Doch „Die Idiotin“ ist keine bittersüße Collegeromanze und selbst das „Coming-of-Age“-Label greift hier nicht wirklich, weil Batuman die üblichen Plot-Mechanismen und Konventionen, die damit einhergehen, umschifft. Kein einschneidendes Erlebnis, kein Erwachsenwerden im Zeitraffer, keine Drei-Akt-Struktur inklusive Katharsis. Schon in ihrem Essayband „The Possessed“ drückt Batuman ihr Bedauern und ihren Ärger über das Ewiggleiche, die Konvention in der amerikanischen Gegenwartsliteratur aus, wie sich lobgepriesene Short Stories im Grunde immer ähneln, dem gleichen Regelwerk folgen. Und sie beschreibt vor allem ihren Widerwillen vor dem Verständnis vom Schreiben als Handwerk.

“What did craft ever try to say about the world, the human condition, or the search for meaning? All it had were its negative dictates: ‘Show, don’t tell’; ‘Murder your darlings’; ‘Omit needless words.’ As if writing were a matter of overcoming bad habits — of omitting needless words.”, so Batuman in „The Possessed“.

„Die Idiotin“ verweigert den Geschichtenpfad, den man sich anhand der Grundpfeiler des Romans - Studienbeginn, Sich Verlieben - erwarten würde. Kann sein, dass manche LeserInnen vom (fehlenden) Narrativ frustriert sind, das ist nur konsequent, so geht es auch Selin. Sie, die abgesehen von Dostojekwski und Tolstoi auch jegliche nicht-russische klassische Literatur liest, von Thomas Mann bis Bram Stoker, ist auf der Suche dem eigenen Narrativ. In einem kleinen Meta-Moment wünscht sie sich, in der eigenen Geschichte vorblättern zu können. “Ich konnte nichtmal das Genre absehen oder erahnen, welche Rolle für mich vorgesehen sei“. Sein bezeichnet sich selbst aber auch als unfähig, ihr eigenes Narrativ zu starten. Beklagt zwar nicht, aber notiert, dass sie nicht weiß, wie sie sich verlieben soll, Sex haben soll, mal eine eigene Wohnung haben soll. What’s the story (morning glory) fragen ja auch Oasis 1995.
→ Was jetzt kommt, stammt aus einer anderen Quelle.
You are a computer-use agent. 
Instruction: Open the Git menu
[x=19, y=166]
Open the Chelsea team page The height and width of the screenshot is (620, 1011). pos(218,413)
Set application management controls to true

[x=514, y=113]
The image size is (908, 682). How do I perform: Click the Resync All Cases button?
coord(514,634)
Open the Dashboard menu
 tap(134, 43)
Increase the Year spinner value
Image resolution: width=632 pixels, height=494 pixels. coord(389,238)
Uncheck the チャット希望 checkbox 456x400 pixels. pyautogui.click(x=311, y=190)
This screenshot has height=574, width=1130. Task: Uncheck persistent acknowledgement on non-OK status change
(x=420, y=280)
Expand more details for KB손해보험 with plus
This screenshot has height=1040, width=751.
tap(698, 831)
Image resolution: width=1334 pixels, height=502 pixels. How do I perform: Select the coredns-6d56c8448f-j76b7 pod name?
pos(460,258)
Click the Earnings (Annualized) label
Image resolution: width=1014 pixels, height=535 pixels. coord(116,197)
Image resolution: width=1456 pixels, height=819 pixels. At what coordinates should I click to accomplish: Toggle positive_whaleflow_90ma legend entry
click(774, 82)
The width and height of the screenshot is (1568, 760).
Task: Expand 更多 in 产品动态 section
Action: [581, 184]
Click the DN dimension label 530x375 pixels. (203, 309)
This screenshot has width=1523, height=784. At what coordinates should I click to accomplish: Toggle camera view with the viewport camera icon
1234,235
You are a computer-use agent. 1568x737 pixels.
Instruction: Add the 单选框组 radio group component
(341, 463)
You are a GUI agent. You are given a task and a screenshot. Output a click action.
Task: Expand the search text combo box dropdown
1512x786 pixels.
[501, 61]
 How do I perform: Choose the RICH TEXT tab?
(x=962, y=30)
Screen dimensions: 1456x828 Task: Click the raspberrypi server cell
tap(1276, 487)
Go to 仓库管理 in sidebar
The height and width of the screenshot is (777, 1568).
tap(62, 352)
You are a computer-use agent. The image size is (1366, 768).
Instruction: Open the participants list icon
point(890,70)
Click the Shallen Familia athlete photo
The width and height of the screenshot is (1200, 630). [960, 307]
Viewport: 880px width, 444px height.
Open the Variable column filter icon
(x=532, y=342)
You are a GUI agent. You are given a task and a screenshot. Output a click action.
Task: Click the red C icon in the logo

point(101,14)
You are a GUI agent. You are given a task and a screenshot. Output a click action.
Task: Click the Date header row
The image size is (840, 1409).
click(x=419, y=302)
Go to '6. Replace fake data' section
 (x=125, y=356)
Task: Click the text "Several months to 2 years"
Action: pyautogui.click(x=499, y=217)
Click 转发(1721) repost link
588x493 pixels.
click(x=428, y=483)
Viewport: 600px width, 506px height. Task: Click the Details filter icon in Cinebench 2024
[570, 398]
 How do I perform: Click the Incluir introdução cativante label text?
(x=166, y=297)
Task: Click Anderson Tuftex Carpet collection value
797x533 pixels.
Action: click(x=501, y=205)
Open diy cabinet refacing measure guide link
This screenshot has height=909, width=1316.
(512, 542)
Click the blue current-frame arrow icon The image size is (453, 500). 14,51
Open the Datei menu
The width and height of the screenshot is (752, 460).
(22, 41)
So ahnungslos die junge Frau das beginnende Erwachsenenleben betreffend ist, so unfassbar aufmerksam und klug beobachtet und kommentiert sie die Welt, alleine wegen der Ansammlung an satirischen Vignetten, die Batumann in „Die Idiotin“ pinselt, sollte man den 500-Seiten-Roman lesen. Während Batumann im Vorwort Marcel Prousts „Auf der Suche nach der verlorenen Zeit“ zitiert, dass die Jugend die einzige Zeit sei, in der man etwas lernt, so wird man während des Lesens das Gefühl nicht los, „Die Idiotin“ sei eine Ausdehnung eines berühmten Sartre-Zitats, dass wir nicht nur nicht danach gefragt haben, geboren zu werden, sondern auch nicht danach, erwachsen zu werden.

Batuman hat die Fähigkeit etwas Neues zu Sagen zu bis zur Zergatschtheit durchgekauten Themen wie den Beatles oder Thomas Manns „Zauberberg“ und das auch noch mit trockener Komik zu formulieren. Romanfigur Selin mag zwar der Rätselhaftigkeit menschlichen Verhaltens im Allgemeinen und Ivans im Speziellen manchmal mit schulterzuckendem und mauloffenem Staunen gegenüberstehen, das heißt aber nicht, dass sie nicht weiß, wie man eine langweilige Vorlesung übersteht: “Ich kaute direkt hintereinander neun Kaugummis, damit ich nicht vergaß, dass ich noch lebte.“

Meine Autokorrektur hat aus jedem Selin Sein gemacht und aus Batuman Batman. Sein und Batman, ich glaube, das würde Elif Batuman gefallen.